* [Task brief]: Please count the lines in the rows below that contain the string "round" and reply with only that number.

**** Dataset extract

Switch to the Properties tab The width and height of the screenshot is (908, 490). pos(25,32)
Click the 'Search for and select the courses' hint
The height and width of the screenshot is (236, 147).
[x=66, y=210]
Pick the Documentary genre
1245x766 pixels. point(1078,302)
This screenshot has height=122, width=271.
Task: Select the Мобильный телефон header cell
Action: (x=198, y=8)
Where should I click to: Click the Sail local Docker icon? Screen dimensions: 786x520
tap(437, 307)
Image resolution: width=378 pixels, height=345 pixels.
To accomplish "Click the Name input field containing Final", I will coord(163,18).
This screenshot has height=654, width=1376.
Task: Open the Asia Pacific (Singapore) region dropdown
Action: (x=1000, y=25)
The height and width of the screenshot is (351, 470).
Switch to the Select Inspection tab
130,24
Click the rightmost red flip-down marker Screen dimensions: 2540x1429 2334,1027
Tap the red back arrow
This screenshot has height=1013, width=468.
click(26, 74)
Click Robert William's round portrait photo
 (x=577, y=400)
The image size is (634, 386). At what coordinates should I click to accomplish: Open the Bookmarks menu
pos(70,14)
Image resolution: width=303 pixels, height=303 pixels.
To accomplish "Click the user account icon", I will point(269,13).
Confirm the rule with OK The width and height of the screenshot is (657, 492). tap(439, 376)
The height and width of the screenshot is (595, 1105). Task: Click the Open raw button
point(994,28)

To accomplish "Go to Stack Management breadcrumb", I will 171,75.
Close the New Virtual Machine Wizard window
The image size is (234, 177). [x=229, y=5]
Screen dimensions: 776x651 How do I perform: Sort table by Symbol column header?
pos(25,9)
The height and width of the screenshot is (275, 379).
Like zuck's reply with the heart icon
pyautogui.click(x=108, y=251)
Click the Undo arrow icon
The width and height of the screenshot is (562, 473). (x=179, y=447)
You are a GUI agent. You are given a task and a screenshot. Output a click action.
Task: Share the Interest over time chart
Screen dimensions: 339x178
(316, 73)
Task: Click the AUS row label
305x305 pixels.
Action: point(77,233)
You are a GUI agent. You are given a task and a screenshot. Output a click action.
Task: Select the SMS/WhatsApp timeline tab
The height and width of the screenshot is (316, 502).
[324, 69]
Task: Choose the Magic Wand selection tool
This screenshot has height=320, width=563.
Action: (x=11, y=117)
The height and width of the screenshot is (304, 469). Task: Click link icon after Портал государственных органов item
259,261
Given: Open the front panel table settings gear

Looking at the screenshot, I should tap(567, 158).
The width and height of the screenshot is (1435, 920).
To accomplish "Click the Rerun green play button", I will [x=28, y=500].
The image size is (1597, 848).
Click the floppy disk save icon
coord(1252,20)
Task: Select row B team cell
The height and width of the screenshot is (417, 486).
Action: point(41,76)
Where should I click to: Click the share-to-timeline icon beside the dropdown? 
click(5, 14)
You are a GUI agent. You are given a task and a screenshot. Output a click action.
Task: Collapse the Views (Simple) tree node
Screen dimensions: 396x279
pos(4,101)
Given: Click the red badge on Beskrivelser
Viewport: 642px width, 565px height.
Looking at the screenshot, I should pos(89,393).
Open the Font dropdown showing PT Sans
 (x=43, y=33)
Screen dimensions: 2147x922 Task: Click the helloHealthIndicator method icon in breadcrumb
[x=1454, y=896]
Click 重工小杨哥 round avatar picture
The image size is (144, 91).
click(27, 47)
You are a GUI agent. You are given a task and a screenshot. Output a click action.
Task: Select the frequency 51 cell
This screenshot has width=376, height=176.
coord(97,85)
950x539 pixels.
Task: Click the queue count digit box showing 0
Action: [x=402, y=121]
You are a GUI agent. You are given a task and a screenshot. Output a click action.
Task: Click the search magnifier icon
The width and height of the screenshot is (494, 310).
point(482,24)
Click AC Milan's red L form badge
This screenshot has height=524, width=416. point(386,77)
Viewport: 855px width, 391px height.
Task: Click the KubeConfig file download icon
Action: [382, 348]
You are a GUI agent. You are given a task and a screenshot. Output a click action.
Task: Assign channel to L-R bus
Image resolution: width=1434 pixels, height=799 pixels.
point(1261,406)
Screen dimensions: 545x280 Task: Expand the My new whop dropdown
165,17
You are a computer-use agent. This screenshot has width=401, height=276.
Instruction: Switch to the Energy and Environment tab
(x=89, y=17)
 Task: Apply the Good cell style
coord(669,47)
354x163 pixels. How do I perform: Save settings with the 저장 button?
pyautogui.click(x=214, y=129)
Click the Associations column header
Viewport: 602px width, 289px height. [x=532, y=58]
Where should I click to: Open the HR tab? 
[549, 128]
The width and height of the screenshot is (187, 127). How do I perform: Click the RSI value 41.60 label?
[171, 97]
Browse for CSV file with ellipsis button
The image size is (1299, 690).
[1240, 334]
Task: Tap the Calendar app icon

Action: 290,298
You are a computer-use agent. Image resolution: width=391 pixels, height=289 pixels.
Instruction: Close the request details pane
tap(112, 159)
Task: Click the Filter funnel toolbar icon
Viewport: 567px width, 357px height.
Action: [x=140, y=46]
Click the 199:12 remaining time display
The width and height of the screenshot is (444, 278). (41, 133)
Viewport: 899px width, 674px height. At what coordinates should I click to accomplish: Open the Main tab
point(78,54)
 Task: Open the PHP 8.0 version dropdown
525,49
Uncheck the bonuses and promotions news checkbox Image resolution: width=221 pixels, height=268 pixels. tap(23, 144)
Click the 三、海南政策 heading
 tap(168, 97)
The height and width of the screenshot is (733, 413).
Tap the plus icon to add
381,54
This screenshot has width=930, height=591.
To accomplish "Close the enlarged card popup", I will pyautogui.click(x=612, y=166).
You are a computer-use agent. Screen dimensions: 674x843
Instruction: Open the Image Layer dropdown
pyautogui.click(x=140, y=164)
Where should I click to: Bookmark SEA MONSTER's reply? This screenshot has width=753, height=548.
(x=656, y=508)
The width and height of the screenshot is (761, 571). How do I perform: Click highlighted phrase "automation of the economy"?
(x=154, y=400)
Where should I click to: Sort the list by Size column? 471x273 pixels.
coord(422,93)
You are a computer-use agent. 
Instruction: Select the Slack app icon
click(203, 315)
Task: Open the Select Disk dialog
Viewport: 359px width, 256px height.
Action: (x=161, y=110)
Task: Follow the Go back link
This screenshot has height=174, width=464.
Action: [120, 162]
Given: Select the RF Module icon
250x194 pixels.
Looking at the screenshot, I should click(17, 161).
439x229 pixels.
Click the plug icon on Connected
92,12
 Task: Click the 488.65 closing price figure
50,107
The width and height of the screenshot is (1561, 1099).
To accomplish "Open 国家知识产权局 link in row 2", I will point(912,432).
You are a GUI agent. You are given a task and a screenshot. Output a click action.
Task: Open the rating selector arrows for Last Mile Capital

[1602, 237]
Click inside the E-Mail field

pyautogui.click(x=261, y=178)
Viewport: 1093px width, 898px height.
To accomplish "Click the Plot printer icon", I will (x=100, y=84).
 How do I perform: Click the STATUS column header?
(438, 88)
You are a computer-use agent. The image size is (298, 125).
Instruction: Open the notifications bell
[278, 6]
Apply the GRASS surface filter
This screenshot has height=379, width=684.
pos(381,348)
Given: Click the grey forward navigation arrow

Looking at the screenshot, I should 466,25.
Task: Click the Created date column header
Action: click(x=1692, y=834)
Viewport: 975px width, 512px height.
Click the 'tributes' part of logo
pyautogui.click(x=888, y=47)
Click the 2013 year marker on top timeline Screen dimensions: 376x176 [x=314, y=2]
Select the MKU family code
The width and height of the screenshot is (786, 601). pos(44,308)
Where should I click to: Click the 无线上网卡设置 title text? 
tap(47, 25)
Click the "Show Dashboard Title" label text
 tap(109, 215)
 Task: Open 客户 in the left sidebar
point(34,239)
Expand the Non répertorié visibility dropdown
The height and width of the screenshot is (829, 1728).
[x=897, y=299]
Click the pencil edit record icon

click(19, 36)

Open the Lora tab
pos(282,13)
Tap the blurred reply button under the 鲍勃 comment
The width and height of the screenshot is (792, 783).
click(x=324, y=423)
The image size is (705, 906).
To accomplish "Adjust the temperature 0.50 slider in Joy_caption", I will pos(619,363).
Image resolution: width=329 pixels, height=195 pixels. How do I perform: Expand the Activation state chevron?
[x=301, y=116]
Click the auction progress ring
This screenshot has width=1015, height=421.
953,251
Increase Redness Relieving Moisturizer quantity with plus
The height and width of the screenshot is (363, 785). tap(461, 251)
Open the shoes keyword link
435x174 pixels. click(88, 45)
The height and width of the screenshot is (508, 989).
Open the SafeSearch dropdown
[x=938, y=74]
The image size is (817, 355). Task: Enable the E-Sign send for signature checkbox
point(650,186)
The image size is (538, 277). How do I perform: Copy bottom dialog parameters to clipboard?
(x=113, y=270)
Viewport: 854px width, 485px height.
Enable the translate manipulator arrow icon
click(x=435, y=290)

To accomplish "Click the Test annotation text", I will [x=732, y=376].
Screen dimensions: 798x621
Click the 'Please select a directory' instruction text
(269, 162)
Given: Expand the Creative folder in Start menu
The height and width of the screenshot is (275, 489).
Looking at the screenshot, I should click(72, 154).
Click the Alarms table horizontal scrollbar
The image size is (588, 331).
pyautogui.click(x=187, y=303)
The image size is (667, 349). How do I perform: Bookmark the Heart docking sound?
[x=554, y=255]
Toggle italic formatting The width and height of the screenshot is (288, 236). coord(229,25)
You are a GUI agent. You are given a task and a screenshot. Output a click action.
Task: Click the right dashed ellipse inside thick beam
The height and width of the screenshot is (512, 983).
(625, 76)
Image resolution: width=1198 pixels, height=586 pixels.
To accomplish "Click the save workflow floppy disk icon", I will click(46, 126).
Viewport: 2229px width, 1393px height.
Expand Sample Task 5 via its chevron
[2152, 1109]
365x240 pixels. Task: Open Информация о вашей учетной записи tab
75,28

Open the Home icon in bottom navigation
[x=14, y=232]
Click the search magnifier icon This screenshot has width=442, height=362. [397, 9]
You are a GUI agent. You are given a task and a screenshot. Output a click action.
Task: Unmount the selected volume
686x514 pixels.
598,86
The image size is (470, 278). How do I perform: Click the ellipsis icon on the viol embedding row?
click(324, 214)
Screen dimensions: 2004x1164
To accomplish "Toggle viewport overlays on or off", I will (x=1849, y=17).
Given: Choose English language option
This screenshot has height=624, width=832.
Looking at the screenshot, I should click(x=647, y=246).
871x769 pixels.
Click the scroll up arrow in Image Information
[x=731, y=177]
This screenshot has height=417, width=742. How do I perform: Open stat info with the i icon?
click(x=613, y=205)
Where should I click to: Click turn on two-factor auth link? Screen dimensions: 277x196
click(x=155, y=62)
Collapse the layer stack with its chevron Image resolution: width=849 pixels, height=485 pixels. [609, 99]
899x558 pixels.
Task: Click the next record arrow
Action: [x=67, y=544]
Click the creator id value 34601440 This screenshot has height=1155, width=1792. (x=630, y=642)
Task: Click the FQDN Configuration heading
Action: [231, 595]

********

* [Answer to the task]: 2